▽

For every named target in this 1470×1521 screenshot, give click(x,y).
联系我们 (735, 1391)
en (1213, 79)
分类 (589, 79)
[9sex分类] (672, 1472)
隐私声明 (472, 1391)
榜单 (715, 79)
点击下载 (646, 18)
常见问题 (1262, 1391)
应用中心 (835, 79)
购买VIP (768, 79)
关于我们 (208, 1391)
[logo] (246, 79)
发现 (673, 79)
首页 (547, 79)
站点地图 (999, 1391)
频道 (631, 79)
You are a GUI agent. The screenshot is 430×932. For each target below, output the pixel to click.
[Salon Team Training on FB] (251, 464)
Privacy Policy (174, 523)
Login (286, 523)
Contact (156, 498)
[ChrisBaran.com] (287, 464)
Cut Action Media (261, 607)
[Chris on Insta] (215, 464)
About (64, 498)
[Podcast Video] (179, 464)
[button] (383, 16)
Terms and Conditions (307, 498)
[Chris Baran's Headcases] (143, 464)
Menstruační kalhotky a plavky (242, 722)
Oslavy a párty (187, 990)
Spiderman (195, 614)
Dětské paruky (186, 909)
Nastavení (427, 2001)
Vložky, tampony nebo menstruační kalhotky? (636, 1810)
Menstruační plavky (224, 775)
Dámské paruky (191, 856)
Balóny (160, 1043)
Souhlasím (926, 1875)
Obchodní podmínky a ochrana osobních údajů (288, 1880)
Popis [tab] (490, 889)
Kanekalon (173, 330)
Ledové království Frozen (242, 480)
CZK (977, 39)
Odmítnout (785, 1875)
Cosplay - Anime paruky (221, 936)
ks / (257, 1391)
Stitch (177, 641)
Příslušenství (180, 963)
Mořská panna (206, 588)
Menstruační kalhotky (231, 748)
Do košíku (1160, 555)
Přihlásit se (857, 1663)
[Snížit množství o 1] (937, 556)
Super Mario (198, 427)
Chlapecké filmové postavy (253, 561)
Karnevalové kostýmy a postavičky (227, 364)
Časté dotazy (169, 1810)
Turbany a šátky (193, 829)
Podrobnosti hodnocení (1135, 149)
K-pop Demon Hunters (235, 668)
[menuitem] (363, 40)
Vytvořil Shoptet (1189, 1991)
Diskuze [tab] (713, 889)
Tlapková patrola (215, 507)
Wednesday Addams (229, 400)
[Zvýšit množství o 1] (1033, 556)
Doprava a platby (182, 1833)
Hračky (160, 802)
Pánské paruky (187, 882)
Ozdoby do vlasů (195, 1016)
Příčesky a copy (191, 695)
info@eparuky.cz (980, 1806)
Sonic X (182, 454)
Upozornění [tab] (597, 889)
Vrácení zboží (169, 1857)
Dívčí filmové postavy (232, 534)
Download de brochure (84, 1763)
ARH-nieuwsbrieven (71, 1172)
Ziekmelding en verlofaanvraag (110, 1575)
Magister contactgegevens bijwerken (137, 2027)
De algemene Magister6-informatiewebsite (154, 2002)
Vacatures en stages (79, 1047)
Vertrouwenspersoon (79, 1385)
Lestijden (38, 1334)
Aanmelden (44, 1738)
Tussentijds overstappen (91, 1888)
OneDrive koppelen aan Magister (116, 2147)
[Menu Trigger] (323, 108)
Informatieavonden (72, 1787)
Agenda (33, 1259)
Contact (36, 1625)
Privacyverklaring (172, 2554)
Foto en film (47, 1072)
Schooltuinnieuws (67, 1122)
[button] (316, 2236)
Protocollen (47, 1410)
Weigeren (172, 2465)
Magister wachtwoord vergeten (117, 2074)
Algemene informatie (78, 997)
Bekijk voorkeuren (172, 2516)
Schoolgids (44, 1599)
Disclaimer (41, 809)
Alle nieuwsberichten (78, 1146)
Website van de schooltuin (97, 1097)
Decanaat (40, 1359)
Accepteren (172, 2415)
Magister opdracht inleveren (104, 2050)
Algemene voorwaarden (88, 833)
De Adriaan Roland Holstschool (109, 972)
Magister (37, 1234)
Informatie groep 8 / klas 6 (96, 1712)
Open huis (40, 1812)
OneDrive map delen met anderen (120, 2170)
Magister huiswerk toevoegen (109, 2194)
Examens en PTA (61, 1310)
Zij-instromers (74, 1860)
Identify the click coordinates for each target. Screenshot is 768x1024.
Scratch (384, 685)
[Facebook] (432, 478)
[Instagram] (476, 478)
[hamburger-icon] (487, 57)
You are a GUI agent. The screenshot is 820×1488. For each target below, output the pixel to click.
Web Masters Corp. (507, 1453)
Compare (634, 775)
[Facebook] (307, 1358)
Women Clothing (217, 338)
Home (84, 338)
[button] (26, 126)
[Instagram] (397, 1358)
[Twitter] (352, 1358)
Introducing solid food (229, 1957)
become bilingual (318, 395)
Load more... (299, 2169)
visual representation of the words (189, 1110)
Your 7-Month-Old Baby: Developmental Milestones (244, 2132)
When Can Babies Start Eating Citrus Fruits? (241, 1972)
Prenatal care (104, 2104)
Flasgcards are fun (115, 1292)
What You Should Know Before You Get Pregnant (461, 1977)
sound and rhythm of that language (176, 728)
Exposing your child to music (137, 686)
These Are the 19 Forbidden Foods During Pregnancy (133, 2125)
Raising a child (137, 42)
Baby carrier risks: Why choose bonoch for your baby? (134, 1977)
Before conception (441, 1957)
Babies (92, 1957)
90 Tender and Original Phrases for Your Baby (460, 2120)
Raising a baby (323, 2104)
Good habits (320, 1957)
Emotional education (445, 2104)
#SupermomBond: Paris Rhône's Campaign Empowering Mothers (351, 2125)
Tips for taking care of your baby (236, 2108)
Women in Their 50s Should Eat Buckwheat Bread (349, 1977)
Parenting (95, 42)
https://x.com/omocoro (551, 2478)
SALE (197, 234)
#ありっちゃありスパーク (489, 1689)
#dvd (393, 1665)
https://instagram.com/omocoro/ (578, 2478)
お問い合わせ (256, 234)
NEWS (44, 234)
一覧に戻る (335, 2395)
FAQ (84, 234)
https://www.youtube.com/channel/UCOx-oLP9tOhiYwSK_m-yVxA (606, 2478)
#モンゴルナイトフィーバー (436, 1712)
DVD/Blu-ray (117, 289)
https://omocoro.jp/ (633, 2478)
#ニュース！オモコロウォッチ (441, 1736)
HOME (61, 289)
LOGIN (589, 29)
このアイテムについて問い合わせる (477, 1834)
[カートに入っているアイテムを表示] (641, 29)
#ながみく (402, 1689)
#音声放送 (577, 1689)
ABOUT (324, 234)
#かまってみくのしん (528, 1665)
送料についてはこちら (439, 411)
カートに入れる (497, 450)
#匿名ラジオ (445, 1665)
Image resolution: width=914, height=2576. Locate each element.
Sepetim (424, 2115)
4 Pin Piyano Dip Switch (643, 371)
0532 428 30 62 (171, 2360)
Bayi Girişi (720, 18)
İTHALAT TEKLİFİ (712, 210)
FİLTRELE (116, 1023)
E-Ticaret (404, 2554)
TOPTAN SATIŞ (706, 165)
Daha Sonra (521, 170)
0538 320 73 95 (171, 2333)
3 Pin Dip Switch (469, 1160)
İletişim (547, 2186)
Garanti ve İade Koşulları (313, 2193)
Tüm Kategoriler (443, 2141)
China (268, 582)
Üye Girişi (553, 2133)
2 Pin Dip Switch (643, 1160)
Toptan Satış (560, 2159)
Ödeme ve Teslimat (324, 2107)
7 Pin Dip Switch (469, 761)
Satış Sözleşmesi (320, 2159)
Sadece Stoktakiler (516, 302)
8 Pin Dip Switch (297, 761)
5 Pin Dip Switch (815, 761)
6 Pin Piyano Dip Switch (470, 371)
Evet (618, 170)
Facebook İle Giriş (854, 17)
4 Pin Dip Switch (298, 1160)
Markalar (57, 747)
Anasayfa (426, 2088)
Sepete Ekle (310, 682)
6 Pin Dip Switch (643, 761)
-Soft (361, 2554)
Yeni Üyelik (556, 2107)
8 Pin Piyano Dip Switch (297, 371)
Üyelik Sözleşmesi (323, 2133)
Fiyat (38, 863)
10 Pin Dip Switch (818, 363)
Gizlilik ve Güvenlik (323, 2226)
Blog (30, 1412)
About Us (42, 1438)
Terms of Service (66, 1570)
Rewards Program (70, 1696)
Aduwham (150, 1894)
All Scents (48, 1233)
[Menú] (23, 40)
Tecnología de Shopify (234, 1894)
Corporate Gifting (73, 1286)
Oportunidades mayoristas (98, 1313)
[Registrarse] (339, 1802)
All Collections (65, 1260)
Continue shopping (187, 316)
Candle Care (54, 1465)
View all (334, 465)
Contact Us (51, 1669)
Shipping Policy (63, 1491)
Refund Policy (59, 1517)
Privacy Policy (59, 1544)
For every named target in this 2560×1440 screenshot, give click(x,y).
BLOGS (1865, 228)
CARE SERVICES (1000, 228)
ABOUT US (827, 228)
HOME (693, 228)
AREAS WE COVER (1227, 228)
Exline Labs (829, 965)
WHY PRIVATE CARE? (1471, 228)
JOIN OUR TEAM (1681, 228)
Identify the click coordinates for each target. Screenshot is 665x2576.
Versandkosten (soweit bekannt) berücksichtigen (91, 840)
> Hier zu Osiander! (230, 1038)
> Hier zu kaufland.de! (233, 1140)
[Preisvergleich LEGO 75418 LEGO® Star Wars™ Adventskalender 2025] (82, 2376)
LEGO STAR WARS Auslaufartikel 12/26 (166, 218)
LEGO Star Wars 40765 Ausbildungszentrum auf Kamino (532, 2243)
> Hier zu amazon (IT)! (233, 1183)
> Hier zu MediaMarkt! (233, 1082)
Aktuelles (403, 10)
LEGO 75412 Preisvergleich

△

From the records above, reproduce exactly the lines from the one with "Do košíku (1160, 555)" to the one with "You are a GUI agent. The screenshot is 820×1488.", both included, and no others.

* **Written solution**:
Do košíku (1160, 555)
Přihlásit se (857, 1663)
[Snížit množství o 1] (937, 556)
Super Mario (198, 427)
Chlapecké filmové postavy (253, 561)
Karnevalové kostýmy a postavičky (227, 364)
Časté dotazy (169, 1810)
Turbany a šátky (193, 829)
Podrobnosti hodnocení (1135, 149)
K-pop Demon Hunters (235, 668)
[menuitem] (363, 40)
Vytvořil Shoptet (1189, 1991)
Diskuze [tab] (713, 889)
Tlapková patrola (215, 507)
Wednesday Addams (229, 400)
[Zvýšit množství o 1] (1033, 556)
Doprava a platby (182, 1833)
Hračky (160, 802)
Pánské paruky (187, 882)
Ozdoby do vlasů (195, 1016)
Příčesky a copy (191, 695)
info@eparuky.cz (980, 1806)
Sonic X (182, 454)
Upozornění [tab] (597, 889)
Vrácení zboží (169, 1857)
Dívčí filmové postavy (232, 534)
Download de brochure (84, 1763)
ARH-nieuwsbrieven (71, 1172)
Ziekmelding en verlofaanvraag (110, 1575)
Magister contactgegevens bijwerken (137, 2027)
De algemene Magister6-informatiewebsite (154, 2002)
Vacatures en stages (79, 1047)
Vertrouwenspersoon (79, 1385)
Lestijden (38, 1334)
Aanmelden (44, 1738)
Tussentijds overstappen (91, 1888)
OneDrive koppelen aan Magister (116, 2147)
[Menu Trigger] (323, 108)
Informatieavonden (72, 1787)
Agenda (33, 1259)
Contact (36, 1625)
Privacyverklaring (172, 2554)
Foto en film (47, 1072)
Schooltuinnieuws (67, 1122)
[button] (316, 2236)
Protocollen (47, 1410)
Weigeren (172, 2465)
Magister wachtwoord vergeten (117, 2074)
Algemene informatie (78, 997)
Bekijk voorkeuren (172, 2516)
Schoolgids (44, 1599)
Disclaimer (41, 809)
Alle nieuwsberichten (78, 1146)
Website van de schooltuin (97, 1097)
Decanaat (40, 1359)
Accepteren (172, 2415)
Magister opdracht inleveren (104, 2050)
Algemene voorwaarden (88, 833)
De Adriaan Roland Holstschool (109, 972)
Magister (37, 1234)
Informatie groep 8 / klas 6 (96, 1712)
Open huis (40, 1812)
OneDrive map delen met anderen (120, 2170)
Magister huiswerk toevoegen (109, 2194)
Examens en PTA (61, 1310)
Zij-instromers (74, 1860)
Identify the click coordinates for each target. Screenshot is 768x1024.
Scratch (384, 685)
[Facebook] (432, 478)
[Instagram] (476, 478)
[hamburger-icon] (487, 57)
You are a GUI agent. The screenshot is 820×1488. For each target below, output the pixel to click.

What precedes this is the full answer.